Pokeworks
- Type: Private
- Industry: Fast casual restaurants
- Founded: 2015; 11 years ago in Midtown Manhattan, New York City
- Founders: Michael Wu, Peter Yang, Kevin Hsu, Kasper Hsu, Michael Chen, and others
- Headquarters: Irvine, California, U.S.
- Number of locations: 80+ (2026)
- Products: Poke bowls, poke burritos, salads
- Website: pokeworks.com

= Pokeworks =

American fast-casual restaurant chain

Pokeworks is an American fast-casual restaurant chain specializing in Hawaiian-inspired poke. First opening in December 2015 in New York City, its corporate headquarters are in Irvine, California, and operates more than 80 locations in the United States, Canada, and Taiwan through a primarily franchised model.

== History ==
Pokeworks was created by eight people, including brothers Michael Wu and Peter Yang, their college friends Kevin Hsu and Kasper Hsu, and Michael Chen, who sought to bring Hawaiian poke to the mainland United States as a customizable fast-casual concept.

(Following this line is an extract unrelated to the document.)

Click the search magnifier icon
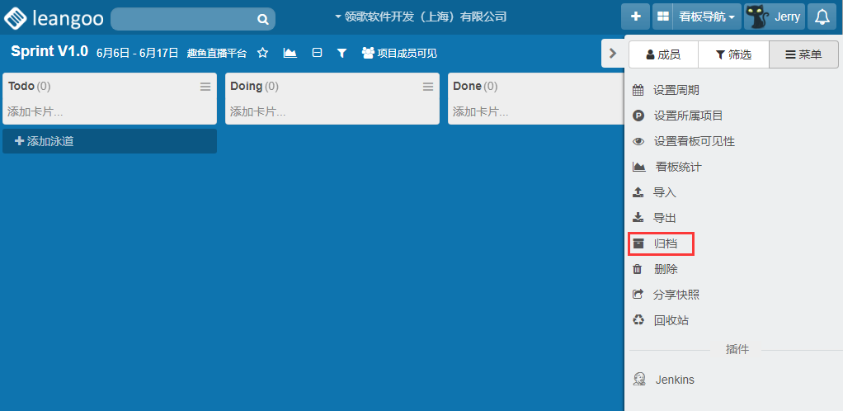Image resolution: width=843 pixels, height=411 pixels. 262,19
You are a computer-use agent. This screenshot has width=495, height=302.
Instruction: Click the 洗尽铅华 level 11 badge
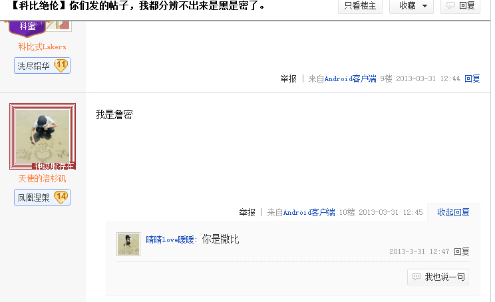[42, 66]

The company started franchising in 2016 and expanded into Boston, Chicago, Houston, San Francisco, Phoenix, Miami, Philadelphia, Atlanta, and Austin. In 2018, Pokeworks received an investment from Toridoll Holdings, a Tokyo-based restaurant company, to fund expansion.

In March 2021, the company hired several outside executives, including former Veggie Grill CEO Steve Heeley as chief marketing officer and later CEO. Heeley was promoted to chief executive officer in August 2021, succeeding co-founder Michael Wu, who became head of culinary.

Under Heeley, the chain began expanding internationally, opening locations in Mexico, Taiwan, and Canada. In 2023, Heeley was replaced by Regina Cheung who was previously chief financial officer.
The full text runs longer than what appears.